* WORK TO DO: Copy out the data from its first line through the line containing "pos(889,260)", requests included, and add -7 to every coordinate in the answers.
** start DATA SECTION **
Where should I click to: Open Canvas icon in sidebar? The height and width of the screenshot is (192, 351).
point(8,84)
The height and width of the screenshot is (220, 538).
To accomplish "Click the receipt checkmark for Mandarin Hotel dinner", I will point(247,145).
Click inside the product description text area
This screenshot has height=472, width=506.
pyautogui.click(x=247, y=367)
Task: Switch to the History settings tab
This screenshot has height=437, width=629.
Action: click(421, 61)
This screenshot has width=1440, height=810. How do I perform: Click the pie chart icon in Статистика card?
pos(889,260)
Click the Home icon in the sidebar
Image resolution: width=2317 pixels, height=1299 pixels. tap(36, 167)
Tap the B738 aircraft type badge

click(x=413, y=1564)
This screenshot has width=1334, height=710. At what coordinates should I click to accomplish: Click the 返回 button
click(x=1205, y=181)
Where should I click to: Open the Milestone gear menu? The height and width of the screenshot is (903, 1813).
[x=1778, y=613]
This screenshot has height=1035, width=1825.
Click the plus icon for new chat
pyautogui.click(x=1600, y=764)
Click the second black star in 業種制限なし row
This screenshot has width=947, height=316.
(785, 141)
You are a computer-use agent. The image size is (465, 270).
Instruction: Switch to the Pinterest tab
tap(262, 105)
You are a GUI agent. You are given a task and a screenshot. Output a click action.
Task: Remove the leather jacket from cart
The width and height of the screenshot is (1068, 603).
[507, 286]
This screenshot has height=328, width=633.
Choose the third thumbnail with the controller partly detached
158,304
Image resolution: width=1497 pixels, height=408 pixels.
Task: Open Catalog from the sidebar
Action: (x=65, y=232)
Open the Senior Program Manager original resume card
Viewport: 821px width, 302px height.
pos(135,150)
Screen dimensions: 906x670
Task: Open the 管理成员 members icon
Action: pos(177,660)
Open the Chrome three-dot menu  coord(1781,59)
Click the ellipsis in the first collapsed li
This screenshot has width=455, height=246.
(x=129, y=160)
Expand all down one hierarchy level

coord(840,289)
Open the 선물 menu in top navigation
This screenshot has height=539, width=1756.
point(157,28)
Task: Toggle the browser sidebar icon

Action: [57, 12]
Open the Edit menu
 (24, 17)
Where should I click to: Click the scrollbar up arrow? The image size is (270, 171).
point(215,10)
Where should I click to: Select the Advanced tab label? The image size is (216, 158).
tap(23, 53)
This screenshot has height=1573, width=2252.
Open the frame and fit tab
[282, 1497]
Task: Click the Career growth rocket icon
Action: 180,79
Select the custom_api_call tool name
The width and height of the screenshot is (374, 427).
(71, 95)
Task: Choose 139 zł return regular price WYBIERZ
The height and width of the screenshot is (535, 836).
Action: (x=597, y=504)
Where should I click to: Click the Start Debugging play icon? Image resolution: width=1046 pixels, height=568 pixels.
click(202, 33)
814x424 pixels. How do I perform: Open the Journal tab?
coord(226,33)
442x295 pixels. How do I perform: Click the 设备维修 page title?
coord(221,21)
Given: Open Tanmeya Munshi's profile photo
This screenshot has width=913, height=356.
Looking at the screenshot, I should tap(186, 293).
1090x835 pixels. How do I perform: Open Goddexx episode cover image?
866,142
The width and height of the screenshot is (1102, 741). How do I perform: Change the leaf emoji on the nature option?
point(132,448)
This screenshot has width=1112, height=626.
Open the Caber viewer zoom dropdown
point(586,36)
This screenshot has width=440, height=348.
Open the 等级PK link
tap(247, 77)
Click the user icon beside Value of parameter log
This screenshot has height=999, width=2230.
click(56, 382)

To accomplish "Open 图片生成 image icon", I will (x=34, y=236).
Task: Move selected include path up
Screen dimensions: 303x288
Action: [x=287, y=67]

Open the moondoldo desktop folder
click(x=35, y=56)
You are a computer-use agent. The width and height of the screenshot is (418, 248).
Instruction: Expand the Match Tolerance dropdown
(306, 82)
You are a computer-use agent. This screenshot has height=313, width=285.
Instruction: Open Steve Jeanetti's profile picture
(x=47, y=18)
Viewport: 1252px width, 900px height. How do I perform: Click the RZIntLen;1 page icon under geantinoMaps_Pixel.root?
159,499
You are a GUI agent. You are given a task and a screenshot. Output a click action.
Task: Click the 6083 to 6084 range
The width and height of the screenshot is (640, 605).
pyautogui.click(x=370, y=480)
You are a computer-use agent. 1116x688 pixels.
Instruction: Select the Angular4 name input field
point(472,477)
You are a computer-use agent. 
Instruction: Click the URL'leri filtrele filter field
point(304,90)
** end DATA SECTION **
* EXERCISE RESPONSE:
Where should I click to: Open Canvas icon in sidebar? The height and width of the screenshot is (192, 351).
point(1,77)
The height and width of the screenshot is (220, 538).
To accomplish "Click the receipt checkmark for Mandarin Hotel dinner", I will point(240,138).
Click inside the product description text area
This screenshot has height=472, width=506.
pyautogui.click(x=240, y=360)
Task: Switch to the History settings tab
This screenshot has height=437, width=629.
Action: click(414, 54)
This screenshot has width=1440, height=810. How do I perform: Click the pie chart icon in Статистика card?
pos(882,253)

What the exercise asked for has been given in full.